After the storms stopped swirling and the green shoots started to show through soggy ground, the virus came. As the global tumult of air channels slowed, the tiny tumult of particles took their place. All partisan, political, protectionist railings silenced by the global sweep of disease. On a microscopic mutation, giant glacial history turned. The slow realisation our lives have changed. The discordant normality outside our window – as we wait for the cough to come.
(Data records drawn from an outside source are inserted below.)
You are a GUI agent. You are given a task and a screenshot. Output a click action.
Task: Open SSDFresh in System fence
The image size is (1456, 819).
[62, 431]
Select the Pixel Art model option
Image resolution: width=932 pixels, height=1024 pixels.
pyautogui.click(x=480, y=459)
There is a sudden distillation of what is important. It takes us a while to catch up and let go of the padding that never really mattered. To shed the pounds of the ‘non-essential’ and be left with the bare bones of what we need. Gradually we realise that we are the people, and this is the time. Not other people, not other times. We are not shielded by our quality of life, we are no longer immune to the sacrifice many face daily.
For me the first day of home working has been surreal – both ordinary and extraordinary in equal measure. My daughter went to nursery, I went to exercise class. Only today we kept our distance, used no equipment and sanitised our hands. The Co-op was well stocked except for paracetamol and hand soap so we got washing up liquid instead. So far the drama playing out on a global stage still seems largely fictional in Cumbria.
I am a little bit terrified of how my mental health will cope with the greater social isolation that surely will follow. And, I must confess, equally terrified about the nurseries shutting. I have been frantically searching for climbing frames and play sets – anything to help distract an 18-month-old denied the socialisation she is used to. I know these are trivial, silly matters. I know I am lucky. Lucky to be healthy, to be young(ish) and that the virus doesn’t seem to affect children too badly. I know many would love to be worrying about climbing frames. Equally I am lucky to have a salary, and that my husband has one too.
So that’s me. Strangely the seriousness of the situation makes me clearer and feel stronger. My mental health may well suffer in the long months of restrictions but for now it is intact. It feels a bit like the orchestra playing as the Titanic sank – silly to carry on normal life. But perhaps that is exactly what we should do – keep preoccupied with the little so our heads don’t get swamped by the big.